Richard Gregory leads collaborative research to understand role of tRNA modification in melanoma
Date Posted: Thursday, August 28, 2025Richard Gregory, PhD, has received a five-year NIH U01 grant from the National Cancer Institute (NCI) to study the role of tRNA modification reprogramming and translational remodeling in cancer. Dr.
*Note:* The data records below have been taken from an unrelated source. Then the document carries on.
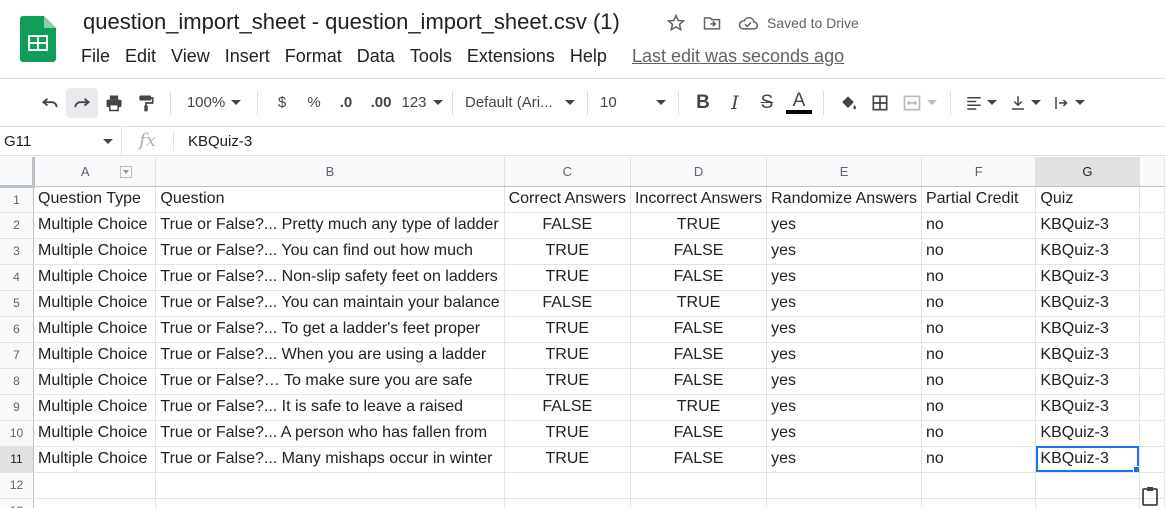  What do you see at coordinates (979, 486) in the screenshot?
I see `cell-f12` at bounding box center [979, 486].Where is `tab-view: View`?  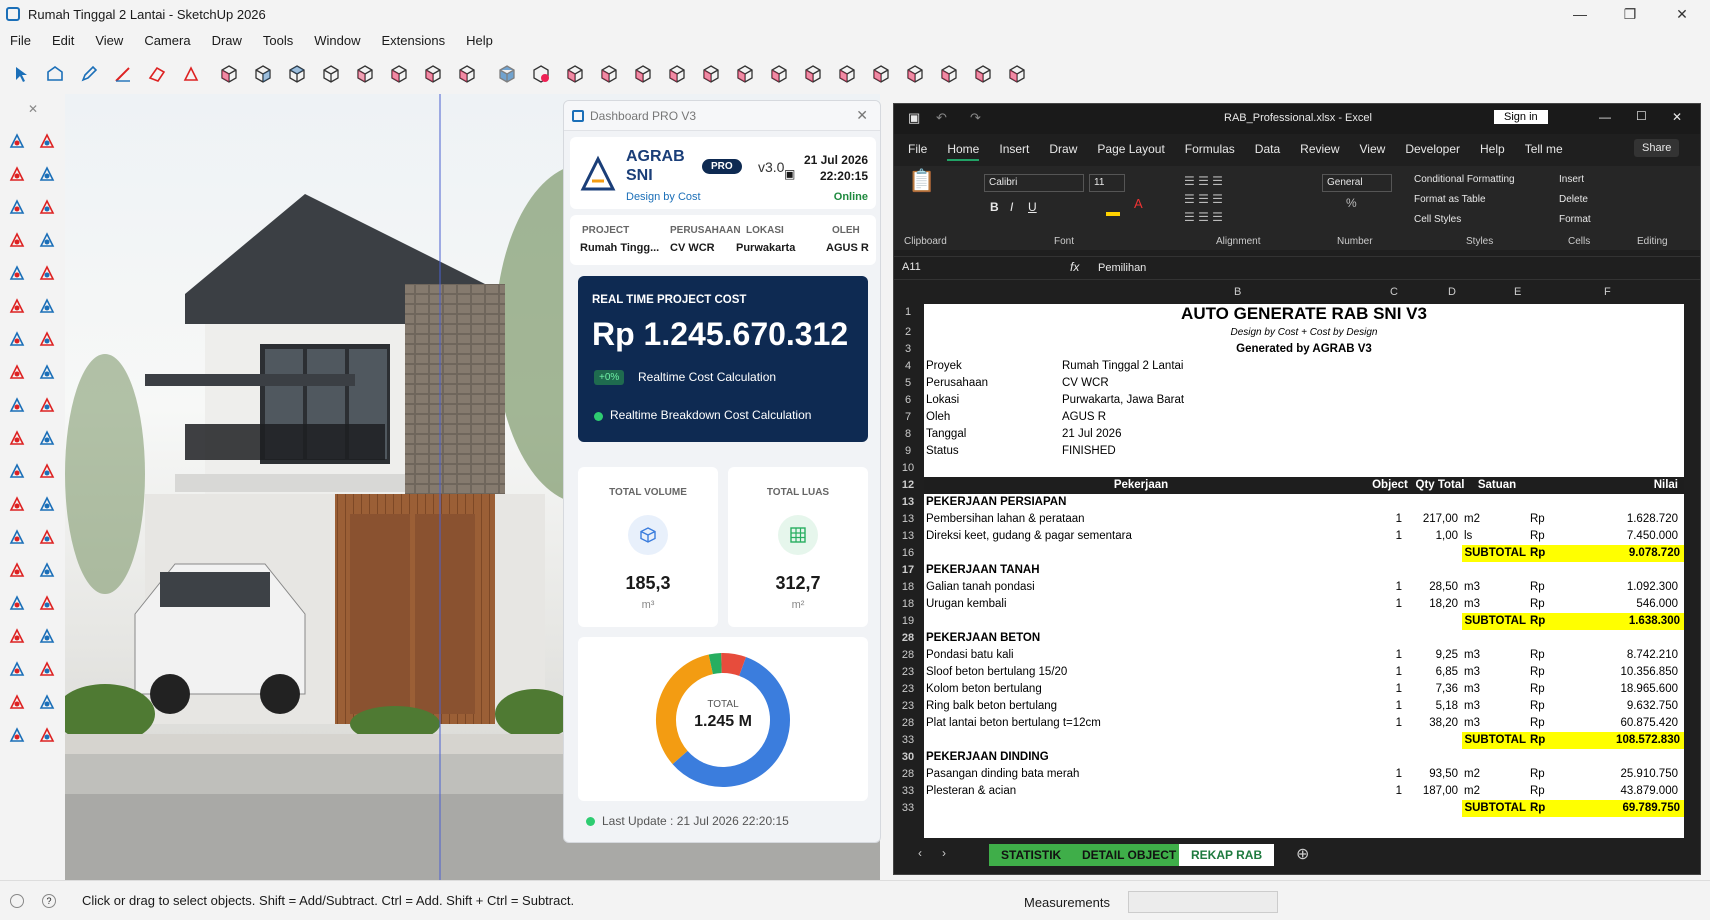 tab-view: View is located at coordinates (1373, 152).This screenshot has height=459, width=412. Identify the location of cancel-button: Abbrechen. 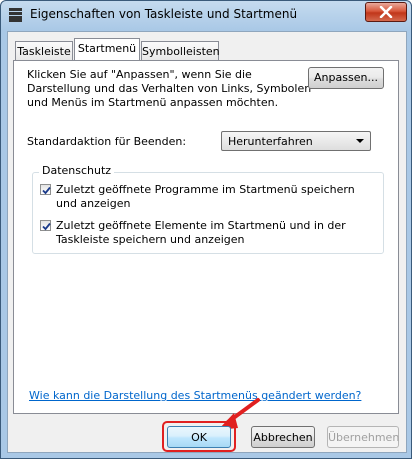
(283, 437).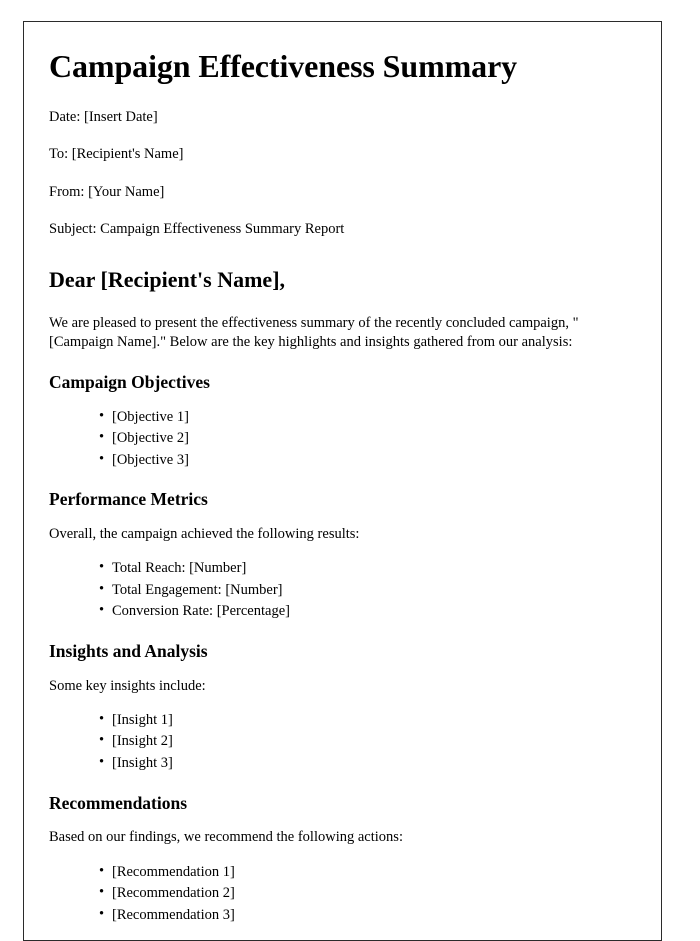 This screenshot has width=700, height=941. What do you see at coordinates (107, 192) in the screenshot?
I see `meta-line-from: From: [Your Name]` at bounding box center [107, 192].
Gregory leads the collaborative grant, which brings together three other researchers from Beth Israel Deaconess Medical Center (Elena Piskounova, PhD) and Brown University (Juan Alfonzo, PhD, and Sergej Djuranovic, PhD).
The grant was one of just three awarded under NCI’s RNA Modifications Driving Oncogenesis (RNAMoDO) initiative, which aims to “promote fundamental studies in the emerging area of RNA modifications that underlie the oncogenic process, focusing on the central role of RNA modifications in translational reprogramming of cancer cells.”
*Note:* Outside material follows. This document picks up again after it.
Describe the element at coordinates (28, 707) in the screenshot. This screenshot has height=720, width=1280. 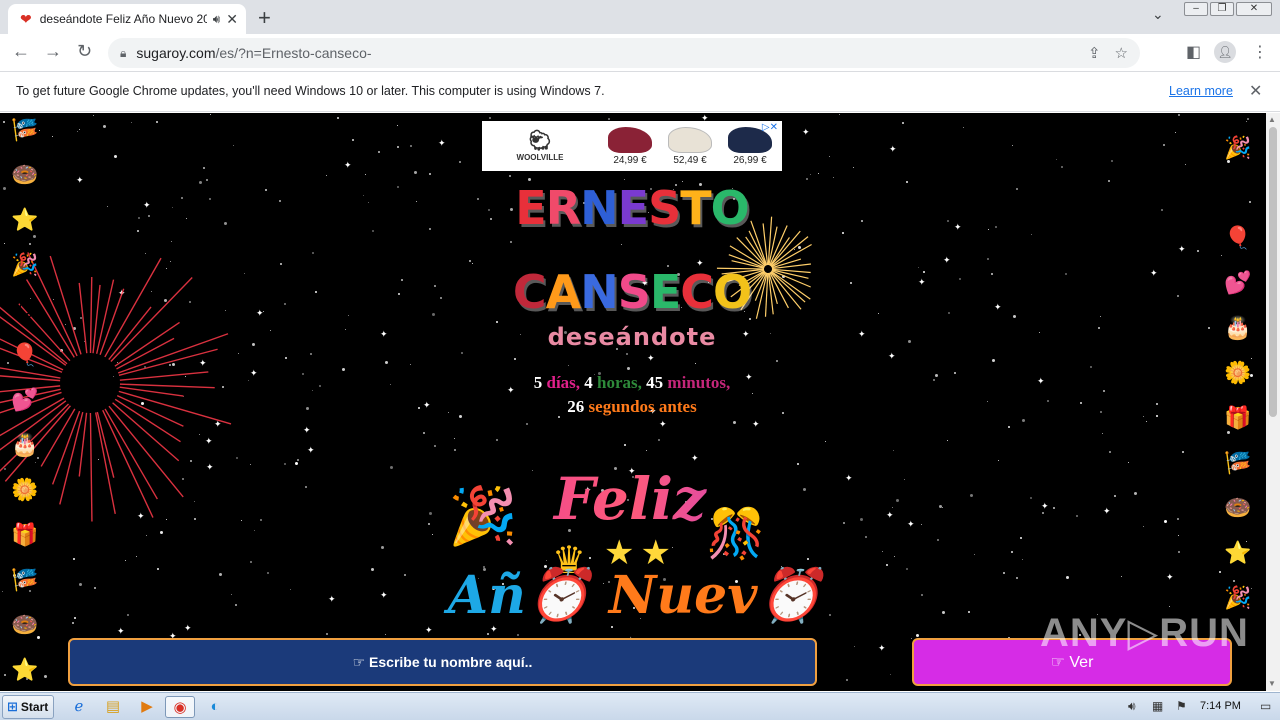
I see `start-button: ⊞ Start` at that location.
The project will comprehensively catalog tRNA modifications—and corresponding changes in mRNA translation—during melanoma progression and metastasis, and investigate the role of tRNAs and tRNA-modifying enzymes in stress response pathways, tumorigenesis, and metastasis. The results of the study will provide a deeper understanding of how tRNA modification reprogramming and translational remodeling contribute to cancer development, and may reveal tRNA-modifying enzymes as novel therapeutic targets.